**EXERCISE REQUIREMENTS**
Retype the material from the line that contains "The width and height of the screenshot is (575, 474)." through the line that contains "click(278, 79)", both of those lines included.

**RECORDS SUPPLIED**
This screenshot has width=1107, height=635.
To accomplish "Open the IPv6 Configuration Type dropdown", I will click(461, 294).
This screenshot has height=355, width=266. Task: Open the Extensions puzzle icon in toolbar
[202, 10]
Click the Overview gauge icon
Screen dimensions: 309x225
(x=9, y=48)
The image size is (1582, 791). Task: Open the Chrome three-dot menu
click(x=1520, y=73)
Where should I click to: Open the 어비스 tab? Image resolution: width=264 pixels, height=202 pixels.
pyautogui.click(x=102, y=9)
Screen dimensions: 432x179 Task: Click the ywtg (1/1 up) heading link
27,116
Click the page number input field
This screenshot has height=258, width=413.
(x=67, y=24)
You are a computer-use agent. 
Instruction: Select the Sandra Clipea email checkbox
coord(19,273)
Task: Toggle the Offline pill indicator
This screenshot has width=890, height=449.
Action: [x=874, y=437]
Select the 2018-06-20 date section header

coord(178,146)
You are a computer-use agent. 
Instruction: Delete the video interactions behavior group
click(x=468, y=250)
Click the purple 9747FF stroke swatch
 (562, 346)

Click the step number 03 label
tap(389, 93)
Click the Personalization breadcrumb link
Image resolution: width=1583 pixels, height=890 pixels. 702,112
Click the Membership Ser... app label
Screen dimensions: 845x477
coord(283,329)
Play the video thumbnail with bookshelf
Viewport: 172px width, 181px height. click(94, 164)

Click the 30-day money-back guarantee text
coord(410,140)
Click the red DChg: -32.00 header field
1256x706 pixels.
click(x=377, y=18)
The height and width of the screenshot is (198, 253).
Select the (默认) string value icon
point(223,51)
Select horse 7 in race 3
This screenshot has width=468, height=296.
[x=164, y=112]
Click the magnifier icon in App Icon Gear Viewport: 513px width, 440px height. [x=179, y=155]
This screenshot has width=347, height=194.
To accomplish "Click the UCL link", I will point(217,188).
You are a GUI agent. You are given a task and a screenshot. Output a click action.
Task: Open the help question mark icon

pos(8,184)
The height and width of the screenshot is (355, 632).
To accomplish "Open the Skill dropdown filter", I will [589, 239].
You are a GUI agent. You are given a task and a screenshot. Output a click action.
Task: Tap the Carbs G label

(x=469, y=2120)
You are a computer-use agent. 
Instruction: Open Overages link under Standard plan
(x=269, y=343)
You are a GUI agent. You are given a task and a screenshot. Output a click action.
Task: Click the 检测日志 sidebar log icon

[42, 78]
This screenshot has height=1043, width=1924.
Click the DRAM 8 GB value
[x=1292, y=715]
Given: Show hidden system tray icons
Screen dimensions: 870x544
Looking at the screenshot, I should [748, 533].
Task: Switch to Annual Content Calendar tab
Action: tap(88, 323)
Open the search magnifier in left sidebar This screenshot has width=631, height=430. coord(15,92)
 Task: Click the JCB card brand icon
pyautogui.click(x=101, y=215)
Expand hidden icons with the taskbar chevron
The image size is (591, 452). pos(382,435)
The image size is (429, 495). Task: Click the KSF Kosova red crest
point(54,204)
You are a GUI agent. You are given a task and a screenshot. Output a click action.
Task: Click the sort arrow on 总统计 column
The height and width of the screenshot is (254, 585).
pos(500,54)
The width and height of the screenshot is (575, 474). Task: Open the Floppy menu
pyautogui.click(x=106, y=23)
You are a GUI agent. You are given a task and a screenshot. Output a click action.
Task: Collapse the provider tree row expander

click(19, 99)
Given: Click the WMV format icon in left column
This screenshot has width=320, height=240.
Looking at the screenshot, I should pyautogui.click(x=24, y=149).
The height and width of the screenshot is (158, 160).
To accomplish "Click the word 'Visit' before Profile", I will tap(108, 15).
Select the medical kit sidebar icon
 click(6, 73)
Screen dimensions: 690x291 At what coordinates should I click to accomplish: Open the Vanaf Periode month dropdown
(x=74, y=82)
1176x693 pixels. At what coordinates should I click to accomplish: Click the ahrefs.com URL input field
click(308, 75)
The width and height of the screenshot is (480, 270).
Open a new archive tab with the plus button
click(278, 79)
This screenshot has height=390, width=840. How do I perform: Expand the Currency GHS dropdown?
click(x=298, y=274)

**COMPLETED TASK**
The width and height of the screenshot is (575, 474). Task: Open the Floppy menu
pyautogui.click(x=106, y=23)
You are a GUI agent. You are given a task and a screenshot. Output a click action.
Task: Collapse the provider tree row expander

click(19, 99)
Given: Click the WMV format icon in left column
This screenshot has width=320, height=240.
Looking at the screenshot, I should pyautogui.click(x=24, y=149).
The height and width of the screenshot is (158, 160).
To accomplish "Click the word 'Visit' before Profile", I will tap(108, 15).
Select the medical kit sidebar icon
 click(6, 73)
Screen dimensions: 690x291 At what coordinates should I click to accomplish: Open the Vanaf Periode month dropdown
(x=74, y=82)
1176x693 pixels. At what coordinates should I click to accomplish: Click the ahrefs.com URL input field
click(308, 75)
The width and height of the screenshot is (480, 270).
Open a new archive tab with the plus button
click(278, 79)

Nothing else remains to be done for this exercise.